**Activity:**
In the data that follows, every line containing the word "printer" should be returned.

Records from a dataset
------------------------------------
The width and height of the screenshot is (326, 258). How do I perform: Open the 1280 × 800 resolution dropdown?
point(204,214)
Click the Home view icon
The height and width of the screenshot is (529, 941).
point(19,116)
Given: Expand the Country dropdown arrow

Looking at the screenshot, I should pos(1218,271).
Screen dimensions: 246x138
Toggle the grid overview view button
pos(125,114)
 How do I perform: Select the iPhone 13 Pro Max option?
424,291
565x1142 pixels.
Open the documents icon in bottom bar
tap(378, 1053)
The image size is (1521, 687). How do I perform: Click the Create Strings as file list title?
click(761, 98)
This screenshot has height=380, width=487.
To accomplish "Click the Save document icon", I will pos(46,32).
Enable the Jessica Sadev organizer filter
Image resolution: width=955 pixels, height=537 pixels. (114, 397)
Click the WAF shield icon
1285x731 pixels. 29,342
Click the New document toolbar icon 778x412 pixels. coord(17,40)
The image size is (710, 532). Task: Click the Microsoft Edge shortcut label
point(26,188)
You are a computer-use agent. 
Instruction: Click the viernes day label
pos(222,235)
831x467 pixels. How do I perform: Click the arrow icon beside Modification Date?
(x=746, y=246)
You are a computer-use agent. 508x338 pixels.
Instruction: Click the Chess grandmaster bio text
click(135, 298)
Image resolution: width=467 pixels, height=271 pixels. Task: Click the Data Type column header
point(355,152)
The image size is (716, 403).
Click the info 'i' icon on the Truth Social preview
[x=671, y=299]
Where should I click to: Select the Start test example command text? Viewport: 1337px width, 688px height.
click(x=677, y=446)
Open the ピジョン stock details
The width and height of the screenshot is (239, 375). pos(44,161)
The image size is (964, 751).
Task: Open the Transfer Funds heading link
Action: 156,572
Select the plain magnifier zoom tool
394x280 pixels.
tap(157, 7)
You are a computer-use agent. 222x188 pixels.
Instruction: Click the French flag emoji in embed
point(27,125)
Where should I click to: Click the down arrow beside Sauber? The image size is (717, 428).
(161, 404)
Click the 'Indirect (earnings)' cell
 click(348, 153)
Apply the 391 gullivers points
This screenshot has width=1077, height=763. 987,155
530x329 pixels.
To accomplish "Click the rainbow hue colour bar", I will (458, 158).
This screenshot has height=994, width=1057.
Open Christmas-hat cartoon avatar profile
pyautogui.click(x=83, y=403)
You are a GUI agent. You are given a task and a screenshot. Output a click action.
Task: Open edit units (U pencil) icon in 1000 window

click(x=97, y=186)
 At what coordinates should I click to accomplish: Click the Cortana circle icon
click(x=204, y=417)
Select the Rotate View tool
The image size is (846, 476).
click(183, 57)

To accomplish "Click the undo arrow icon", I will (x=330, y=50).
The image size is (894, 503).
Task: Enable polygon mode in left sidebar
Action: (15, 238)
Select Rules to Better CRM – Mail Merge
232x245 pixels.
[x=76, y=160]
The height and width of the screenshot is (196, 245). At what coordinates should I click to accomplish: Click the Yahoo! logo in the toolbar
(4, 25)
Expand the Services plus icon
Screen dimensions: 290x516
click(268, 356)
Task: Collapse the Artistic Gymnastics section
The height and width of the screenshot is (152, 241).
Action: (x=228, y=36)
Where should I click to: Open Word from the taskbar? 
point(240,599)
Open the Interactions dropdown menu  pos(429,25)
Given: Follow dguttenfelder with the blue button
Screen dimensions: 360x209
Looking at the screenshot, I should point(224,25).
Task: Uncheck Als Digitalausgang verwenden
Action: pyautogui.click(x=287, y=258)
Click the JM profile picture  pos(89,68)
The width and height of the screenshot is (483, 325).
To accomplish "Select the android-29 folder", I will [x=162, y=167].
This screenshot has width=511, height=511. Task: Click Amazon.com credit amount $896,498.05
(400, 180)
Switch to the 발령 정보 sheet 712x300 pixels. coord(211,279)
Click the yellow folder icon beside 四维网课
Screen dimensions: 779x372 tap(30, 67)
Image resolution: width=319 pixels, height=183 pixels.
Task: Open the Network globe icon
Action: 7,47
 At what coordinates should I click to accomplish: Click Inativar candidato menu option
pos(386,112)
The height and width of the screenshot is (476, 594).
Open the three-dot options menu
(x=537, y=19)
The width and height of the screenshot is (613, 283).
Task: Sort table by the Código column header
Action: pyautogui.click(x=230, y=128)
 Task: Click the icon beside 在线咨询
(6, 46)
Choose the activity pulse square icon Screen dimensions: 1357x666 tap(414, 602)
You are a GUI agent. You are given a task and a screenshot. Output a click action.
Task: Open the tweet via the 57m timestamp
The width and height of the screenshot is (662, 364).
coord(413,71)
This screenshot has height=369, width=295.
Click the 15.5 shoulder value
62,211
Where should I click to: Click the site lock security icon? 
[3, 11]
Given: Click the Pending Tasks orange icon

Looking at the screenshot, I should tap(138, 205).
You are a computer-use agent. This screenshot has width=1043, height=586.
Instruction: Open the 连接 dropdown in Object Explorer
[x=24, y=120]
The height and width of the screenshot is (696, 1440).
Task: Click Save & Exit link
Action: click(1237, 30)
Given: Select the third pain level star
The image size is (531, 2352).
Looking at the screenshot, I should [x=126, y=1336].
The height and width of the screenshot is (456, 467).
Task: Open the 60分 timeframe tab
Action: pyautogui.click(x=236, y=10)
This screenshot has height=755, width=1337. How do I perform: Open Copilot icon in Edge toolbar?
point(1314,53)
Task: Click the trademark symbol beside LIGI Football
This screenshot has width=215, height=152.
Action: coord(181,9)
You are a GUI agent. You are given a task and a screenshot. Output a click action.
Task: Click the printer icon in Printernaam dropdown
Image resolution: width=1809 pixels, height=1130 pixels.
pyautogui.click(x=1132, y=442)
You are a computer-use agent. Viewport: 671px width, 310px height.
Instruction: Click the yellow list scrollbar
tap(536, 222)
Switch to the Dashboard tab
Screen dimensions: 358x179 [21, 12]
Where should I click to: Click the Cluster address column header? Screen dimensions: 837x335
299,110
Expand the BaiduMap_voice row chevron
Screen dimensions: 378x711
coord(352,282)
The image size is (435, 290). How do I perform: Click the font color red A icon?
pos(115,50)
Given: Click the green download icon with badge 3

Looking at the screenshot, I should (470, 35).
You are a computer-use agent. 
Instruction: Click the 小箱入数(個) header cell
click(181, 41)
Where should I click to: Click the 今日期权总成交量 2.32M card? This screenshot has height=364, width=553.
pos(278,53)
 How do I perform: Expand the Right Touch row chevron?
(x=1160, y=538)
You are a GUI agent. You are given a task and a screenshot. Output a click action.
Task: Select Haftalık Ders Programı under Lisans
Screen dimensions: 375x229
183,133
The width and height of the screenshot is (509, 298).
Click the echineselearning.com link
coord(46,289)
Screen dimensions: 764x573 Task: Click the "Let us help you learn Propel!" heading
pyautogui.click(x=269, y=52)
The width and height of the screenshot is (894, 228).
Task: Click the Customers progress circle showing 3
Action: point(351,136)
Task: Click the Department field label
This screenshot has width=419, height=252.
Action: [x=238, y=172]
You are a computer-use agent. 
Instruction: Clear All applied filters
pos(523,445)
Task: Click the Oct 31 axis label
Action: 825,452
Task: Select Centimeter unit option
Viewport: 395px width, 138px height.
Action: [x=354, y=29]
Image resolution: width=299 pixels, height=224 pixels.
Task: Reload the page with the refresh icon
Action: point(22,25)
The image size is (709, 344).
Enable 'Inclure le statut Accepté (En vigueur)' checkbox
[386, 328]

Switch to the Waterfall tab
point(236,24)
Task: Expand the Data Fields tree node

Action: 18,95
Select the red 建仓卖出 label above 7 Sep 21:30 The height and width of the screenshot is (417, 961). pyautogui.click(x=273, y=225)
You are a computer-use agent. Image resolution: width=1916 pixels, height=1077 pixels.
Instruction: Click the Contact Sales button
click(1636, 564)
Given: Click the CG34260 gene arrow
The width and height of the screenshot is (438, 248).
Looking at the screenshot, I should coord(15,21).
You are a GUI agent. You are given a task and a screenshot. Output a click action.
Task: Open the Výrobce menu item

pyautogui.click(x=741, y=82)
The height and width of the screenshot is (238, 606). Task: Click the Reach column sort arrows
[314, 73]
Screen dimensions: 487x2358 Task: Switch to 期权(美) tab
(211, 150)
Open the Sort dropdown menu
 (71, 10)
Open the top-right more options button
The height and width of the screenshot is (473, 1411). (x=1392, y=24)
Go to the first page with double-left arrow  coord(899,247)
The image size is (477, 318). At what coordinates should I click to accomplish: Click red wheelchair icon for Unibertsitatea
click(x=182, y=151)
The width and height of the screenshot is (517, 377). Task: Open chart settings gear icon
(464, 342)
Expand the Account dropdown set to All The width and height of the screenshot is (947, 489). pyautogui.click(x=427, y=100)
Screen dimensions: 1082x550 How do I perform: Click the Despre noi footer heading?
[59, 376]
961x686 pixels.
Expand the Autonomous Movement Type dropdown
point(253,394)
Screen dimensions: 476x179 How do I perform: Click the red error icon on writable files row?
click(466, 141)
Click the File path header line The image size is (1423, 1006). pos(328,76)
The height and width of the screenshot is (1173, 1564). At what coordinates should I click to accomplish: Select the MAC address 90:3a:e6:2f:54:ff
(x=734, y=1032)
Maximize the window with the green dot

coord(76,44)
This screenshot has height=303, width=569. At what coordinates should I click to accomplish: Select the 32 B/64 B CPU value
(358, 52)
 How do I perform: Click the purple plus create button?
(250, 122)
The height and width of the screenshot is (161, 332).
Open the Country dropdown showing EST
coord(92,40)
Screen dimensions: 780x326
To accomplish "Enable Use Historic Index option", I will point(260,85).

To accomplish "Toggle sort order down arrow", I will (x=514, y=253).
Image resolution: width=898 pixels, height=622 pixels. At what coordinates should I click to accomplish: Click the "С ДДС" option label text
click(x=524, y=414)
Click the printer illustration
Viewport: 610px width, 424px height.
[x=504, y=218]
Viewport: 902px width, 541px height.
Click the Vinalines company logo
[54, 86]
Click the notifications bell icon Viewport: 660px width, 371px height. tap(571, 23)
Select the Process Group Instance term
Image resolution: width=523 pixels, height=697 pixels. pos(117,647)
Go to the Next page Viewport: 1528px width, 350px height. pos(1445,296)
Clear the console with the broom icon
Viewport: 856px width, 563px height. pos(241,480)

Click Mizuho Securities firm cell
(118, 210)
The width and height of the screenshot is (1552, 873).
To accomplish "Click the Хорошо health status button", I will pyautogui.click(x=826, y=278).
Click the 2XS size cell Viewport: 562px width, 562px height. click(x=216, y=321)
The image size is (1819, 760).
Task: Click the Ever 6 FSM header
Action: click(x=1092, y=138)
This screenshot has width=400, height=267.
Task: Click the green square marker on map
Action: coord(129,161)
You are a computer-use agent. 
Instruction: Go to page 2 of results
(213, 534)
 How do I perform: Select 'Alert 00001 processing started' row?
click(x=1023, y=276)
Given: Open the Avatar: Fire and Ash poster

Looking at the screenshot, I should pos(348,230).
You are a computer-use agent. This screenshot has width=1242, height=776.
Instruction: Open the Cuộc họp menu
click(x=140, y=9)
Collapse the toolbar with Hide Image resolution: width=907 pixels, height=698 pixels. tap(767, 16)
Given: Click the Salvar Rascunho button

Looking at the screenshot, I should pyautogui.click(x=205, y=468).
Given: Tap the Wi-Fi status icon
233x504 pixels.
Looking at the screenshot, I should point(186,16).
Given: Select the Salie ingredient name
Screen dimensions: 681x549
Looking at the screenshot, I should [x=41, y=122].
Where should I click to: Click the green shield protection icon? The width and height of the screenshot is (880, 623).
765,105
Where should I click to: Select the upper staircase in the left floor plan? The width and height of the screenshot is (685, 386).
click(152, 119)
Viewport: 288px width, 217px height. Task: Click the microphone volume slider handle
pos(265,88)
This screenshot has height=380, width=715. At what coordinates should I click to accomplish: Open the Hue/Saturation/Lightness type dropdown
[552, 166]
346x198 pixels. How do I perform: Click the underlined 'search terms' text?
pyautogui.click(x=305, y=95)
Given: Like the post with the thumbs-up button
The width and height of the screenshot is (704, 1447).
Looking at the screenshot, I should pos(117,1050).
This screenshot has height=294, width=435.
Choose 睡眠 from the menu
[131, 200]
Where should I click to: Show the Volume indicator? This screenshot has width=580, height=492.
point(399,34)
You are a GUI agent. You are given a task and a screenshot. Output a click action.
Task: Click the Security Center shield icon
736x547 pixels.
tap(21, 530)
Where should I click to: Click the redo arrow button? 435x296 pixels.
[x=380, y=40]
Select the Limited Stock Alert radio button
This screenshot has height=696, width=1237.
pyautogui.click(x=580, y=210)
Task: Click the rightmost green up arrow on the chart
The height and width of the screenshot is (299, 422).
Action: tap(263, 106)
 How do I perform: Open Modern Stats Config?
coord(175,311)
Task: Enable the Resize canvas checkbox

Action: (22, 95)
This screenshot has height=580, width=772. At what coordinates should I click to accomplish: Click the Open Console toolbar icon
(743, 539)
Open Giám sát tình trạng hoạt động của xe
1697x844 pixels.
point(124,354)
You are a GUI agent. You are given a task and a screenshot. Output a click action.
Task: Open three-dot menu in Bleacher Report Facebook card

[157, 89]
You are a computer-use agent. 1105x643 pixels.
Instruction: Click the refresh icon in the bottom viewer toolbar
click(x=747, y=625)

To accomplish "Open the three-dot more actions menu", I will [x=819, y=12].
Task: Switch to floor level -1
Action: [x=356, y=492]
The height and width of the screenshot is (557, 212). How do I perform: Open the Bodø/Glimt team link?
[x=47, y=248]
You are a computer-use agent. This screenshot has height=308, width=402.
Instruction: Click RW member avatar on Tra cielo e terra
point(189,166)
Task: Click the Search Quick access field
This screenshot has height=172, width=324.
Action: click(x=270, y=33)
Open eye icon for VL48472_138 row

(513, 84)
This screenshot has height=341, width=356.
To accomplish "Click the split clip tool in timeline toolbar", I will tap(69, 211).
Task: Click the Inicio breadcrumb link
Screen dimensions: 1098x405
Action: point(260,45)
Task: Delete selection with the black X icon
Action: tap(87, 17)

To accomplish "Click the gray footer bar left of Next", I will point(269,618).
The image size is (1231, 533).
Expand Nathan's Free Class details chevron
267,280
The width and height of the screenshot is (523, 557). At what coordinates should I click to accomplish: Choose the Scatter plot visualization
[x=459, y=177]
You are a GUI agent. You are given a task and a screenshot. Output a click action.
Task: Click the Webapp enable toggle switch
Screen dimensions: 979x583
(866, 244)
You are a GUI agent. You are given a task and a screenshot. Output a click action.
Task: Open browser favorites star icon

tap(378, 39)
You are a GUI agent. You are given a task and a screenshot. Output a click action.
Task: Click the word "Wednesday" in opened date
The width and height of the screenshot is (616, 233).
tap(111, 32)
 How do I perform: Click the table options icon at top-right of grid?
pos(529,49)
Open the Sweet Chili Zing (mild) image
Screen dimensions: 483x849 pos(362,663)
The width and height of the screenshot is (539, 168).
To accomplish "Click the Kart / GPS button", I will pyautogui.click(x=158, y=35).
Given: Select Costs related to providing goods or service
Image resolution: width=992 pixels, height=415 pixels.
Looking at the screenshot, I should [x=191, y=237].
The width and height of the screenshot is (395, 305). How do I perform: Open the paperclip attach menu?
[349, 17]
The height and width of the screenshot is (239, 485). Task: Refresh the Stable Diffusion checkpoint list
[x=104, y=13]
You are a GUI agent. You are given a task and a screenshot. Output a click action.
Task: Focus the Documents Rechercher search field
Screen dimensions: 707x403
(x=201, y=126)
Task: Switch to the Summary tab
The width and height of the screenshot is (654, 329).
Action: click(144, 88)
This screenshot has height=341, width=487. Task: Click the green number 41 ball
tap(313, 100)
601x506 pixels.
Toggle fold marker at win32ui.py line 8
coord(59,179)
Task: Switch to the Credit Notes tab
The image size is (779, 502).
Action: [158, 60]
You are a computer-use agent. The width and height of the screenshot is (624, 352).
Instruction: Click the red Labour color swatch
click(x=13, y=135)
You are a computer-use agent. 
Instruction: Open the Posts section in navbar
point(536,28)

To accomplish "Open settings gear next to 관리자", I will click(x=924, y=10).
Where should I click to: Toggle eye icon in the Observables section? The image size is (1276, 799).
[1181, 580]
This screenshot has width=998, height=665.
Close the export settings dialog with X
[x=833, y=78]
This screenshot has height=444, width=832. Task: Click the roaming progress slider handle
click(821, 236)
------------------------------------
**Exercise answer:**
Task: Click the printer icon in Printernaam dropdown
Click the printer illustration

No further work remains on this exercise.